La popularité du roi d'Espagne en forte baisse

Le roi d'Espagne Juan Carlos quitte l'hôpital de Madrid où il était soigné, le 9 mars 2013
Le roi d'Espagne Juan Carlos quitte l'hôpital de Madrid où il était soigné, le 9 mars 2013 - © Pedro Armestre

La popularité du roi d'Espagne Juan Carlos a chuté ces derniers mois, sous l'effet notamment du scandale de corruption qui ébranle la monarchie mais semble encore épargner le prince héritier Felipe, selon un sondage.

Selon cette enquête publiée dimanche par le journal El Pais et réalisée avant la mise en cause, mercredi par un juge d'instruction, de l'infante Cristina, la seconde fille du roi, 53% des personnes interrogées "désapprouvent" la façon dont le souverain exerce ses fonctions, contre 42% qui l'"approuvent".

Ce solde négatif de onze points est à comparer avec le solde positif de 21 points, qui ressortait du dernier sondage semblable effectué en décembre 2012.

Le prince Felipe qui, à 45 ans, occupe une place grandissante dans les cérémonies officielles où il représente très souvent son père handicapé par des ennuis de santé, recueille lui 61% d'avis favorables contre 33% d'opinions défavorables.

Avec une différence de 28 points, sa popularité baisserait donc par rapport à un avantage de 37 points en décembre, mais dans une mesure bien moindre que celle du roi, toujours selon ce sondage réalisé par l'institut Metroscopia.

Une partie de chasse lui a coûté cher à deux titres

L'image du roi Juan Carlos, longtemps très populaire en Espagne pour avoir assuré la transition démocratique après la mort de Francisco Franco le 20 novembre 1975, avait commencé à souffrir au printemps 2012, après l'épisode malheureux d'une coûteuse partie de chasse au Botswana, qui l'avait contraint à présenter des excuses publiques et avait choqué le pays miné par la crise économique et un chômage de 26%.
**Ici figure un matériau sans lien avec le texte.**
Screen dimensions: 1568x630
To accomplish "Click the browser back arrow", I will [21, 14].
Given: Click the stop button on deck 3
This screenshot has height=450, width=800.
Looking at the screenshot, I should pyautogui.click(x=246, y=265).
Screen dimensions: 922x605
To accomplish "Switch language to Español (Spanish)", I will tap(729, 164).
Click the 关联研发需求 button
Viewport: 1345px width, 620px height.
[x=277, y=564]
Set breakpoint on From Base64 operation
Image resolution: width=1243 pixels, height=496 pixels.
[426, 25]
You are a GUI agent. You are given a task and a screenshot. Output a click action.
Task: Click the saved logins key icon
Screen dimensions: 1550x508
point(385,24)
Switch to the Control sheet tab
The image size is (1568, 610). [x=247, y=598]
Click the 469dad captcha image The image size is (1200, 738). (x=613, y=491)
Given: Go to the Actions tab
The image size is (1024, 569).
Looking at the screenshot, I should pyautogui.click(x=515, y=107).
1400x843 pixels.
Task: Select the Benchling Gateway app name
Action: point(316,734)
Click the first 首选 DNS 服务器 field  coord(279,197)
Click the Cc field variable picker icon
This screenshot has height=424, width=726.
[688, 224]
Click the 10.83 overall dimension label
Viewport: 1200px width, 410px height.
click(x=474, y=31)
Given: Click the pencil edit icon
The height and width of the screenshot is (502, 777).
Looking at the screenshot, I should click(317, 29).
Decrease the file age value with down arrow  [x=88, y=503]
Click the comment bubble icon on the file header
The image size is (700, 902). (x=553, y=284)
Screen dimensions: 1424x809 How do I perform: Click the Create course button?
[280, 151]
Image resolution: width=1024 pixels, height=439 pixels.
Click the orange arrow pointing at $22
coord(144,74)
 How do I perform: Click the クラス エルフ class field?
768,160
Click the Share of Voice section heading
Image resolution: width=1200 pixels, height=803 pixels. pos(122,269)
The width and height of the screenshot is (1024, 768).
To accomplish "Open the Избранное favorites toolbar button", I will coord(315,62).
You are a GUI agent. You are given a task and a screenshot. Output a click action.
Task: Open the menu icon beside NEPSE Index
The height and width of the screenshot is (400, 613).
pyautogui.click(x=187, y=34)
L'enquête judiciaire pour corruption, qui vise Iñaki Urdangarin, l'époux de l'infante Cristina, soupçonné d'avoir détourné plusieurs millions d'euros d'argent public, puis son dernier épisode, la convocation de Cristina par un juge, ont plongé la monarchie espagnole dans une crise sans précédent et fait grandir l'hypothèse d'une abdication du roi au profit de son fils.